| What the task requires |
An exact reproduction of all entries is expected.
*** Opening Recorded information ***
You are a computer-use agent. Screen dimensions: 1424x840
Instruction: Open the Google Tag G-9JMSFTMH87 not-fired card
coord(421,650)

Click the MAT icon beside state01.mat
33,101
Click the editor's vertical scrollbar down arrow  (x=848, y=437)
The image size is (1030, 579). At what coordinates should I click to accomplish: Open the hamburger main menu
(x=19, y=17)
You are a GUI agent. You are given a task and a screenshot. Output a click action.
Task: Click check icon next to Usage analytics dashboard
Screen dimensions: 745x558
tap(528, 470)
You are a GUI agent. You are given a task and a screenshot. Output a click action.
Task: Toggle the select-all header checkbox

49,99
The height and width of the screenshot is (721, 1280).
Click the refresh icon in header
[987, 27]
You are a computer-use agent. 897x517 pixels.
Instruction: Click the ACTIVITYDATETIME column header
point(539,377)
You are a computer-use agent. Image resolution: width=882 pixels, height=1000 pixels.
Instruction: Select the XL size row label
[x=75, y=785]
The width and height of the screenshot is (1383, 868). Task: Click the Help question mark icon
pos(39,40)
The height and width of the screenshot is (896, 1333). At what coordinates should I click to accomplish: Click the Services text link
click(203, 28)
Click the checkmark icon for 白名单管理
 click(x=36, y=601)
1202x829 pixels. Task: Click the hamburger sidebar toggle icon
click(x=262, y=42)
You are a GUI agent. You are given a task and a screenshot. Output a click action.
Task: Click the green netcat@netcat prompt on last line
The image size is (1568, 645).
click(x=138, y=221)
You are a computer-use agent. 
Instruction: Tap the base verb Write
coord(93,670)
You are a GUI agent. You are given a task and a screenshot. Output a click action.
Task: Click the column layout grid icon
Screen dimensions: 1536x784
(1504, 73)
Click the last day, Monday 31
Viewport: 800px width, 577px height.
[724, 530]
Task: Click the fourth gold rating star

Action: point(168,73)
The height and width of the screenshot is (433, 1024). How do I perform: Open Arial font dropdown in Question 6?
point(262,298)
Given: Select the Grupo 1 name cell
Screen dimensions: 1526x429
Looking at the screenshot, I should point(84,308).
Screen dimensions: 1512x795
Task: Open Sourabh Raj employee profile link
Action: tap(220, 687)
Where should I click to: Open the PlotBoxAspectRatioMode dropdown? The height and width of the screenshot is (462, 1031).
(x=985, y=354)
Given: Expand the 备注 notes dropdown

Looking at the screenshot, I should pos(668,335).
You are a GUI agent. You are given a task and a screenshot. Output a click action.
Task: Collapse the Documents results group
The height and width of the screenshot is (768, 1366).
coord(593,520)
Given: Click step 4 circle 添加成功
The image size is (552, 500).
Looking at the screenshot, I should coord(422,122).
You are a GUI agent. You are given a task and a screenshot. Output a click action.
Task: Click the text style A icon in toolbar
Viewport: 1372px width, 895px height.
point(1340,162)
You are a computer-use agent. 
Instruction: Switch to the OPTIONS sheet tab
*** Closing Recorded information ***
| Solution |
You are a computer-use agent. Screen dimensions: 1424x840
Instruction: Open the Google Tag G-9JMSFTMH87 not-fired card
coord(421,650)

Click the MAT icon beside state01.mat
33,101
Click the editor's vertical scrollbar down arrow  (x=848, y=437)
The image size is (1030, 579). At what coordinates should I click to accomplish: Open the hamburger main menu
(x=19, y=17)
You are a GUI agent. You are given a task and a screenshot. Output a click action.
Task: Click check icon next to Usage analytics dashboard
Screen dimensions: 745x558
tap(528, 470)
You are a GUI agent. You are given a task and a screenshot. Output a click action.
Task: Toggle the select-all header checkbox

49,99
The height and width of the screenshot is (721, 1280).
Click the refresh icon in header
[987, 27]
You are a computer-use agent. 897x517 pixels.
Instruction: Click the ACTIVITYDATETIME column header
point(539,377)
You are a computer-use agent. Image resolution: width=882 pixels, height=1000 pixels.
Instruction: Select the XL size row label
[x=75, y=785]
The width and height of the screenshot is (1383, 868). Task: Click the Help question mark icon
pos(39,40)
The height and width of the screenshot is (896, 1333). At what coordinates should I click to accomplish: Click the Services text link
click(203, 28)
Click the checkmark icon for 白名单管理
 click(x=36, y=601)
1202x829 pixels. Task: Click the hamburger sidebar toggle icon
click(x=262, y=42)
You are a GUI agent. You are given a task and a screenshot. Output a click action.
Task: Click the green netcat@netcat prompt on last line
The image size is (1568, 645).
click(x=138, y=221)
You are a computer-use agent. 
Instruction: Tap the base verb Write
coord(93,670)
You are a GUI agent. You are given a task and a screenshot. Output a click action.
Task: Click the column layout grid icon
Screen dimensions: 1536x784
(1504, 73)
Click the last day, Monday 31
Viewport: 800px width, 577px height.
[724, 530]
Task: Click the fourth gold rating star

Action: point(168,73)
The height and width of the screenshot is (433, 1024). How do I perform: Open Arial font dropdown in Question 6?
point(262,298)
Given: Select the Grupo 1 name cell
Screen dimensions: 1526x429
Looking at the screenshot, I should point(84,308).
Screen dimensions: 1512x795
Task: Open Sourabh Raj employee profile link
Action: tap(220, 687)
Where should I click to: Open the PlotBoxAspectRatioMode dropdown? The height and width of the screenshot is (462, 1031).
(x=985, y=354)
Given: Expand the 备注 notes dropdown

Looking at the screenshot, I should pos(668,335).
You are a GUI agent. You are given a task and a screenshot. Output a click action.
Task: Collapse the Documents results group
The height and width of the screenshot is (768, 1366).
coord(593,520)
Given: Click step 4 circle 添加成功
The image size is (552, 500).
Looking at the screenshot, I should coord(422,122).
You are a GUI agent. You are given a task and a screenshot. Output a click action.
Task: Click the text style A icon in toolbar
Viewport: 1372px width, 895px height.
point(1340,162)
You are a computer-use agent. 
Instruction: Switch to the OPTIONS sheet tab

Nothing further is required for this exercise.